Built on top of Software Heritage - the largest public archive of source code - the CodeCommons collaboration is building a large-scale, meta-data rich source code dataset designed to make training AI models on code more transparent, sustainable, and fair. Code will be enriched with contextual information such as issues, pull request discussions, licensing data, and provenance.
In this presentation, we will present the goals and structure of both Software Heritage and CodeCommons projects, and discuss our particular contribution to CodeCommon's big data infrastructure.

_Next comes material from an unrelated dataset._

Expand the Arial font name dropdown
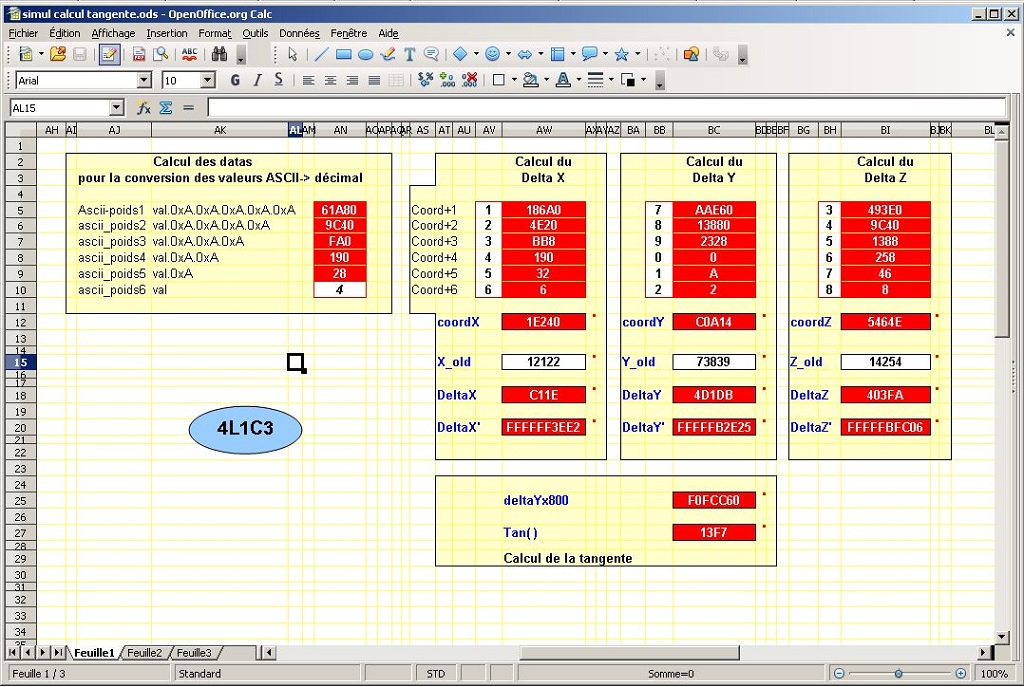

In this mostly high-level talk, attendees interested in source code archival and code generation training datasets will get to know CodeCommons (https://codecommons.org), an ambitious project by a collaboration of the Software Heritage team at the French Institute for Research in Computer Science and Automation (INRIA), the French Alternative Energies and Atomic Energy Commission (CEA) and Modus Create.
CodeCommons is being built on the foundation of Software Heritage (https://www.softwareheritage.org), the world's largest publicly accessible source code archive. While Software Heritage currently comprises over 350,000,000 source code projects, it lacks licensing and important metadata about the context in which code was written.
As AI code generators become increasingly widespread, concerns over legal and ethical use of training data based on open-source projects are growing. CodeCommons extends Software Heritage with licensing information, comprehensive contextual metadata and filtering capabilities to create a large-scale reference dataset for training AI on code. It emphasizes traceability, author's rights, and ethical reuse, reducing the need for repeated, unsustainable data collection.
In this talk, we will introduce the audience to the Software Heritage project, then explore the changes CodeCommons will introduce and finally present in more detail Modus Create's work on the CodeCommons distributed computing, storage and querying infrastructure.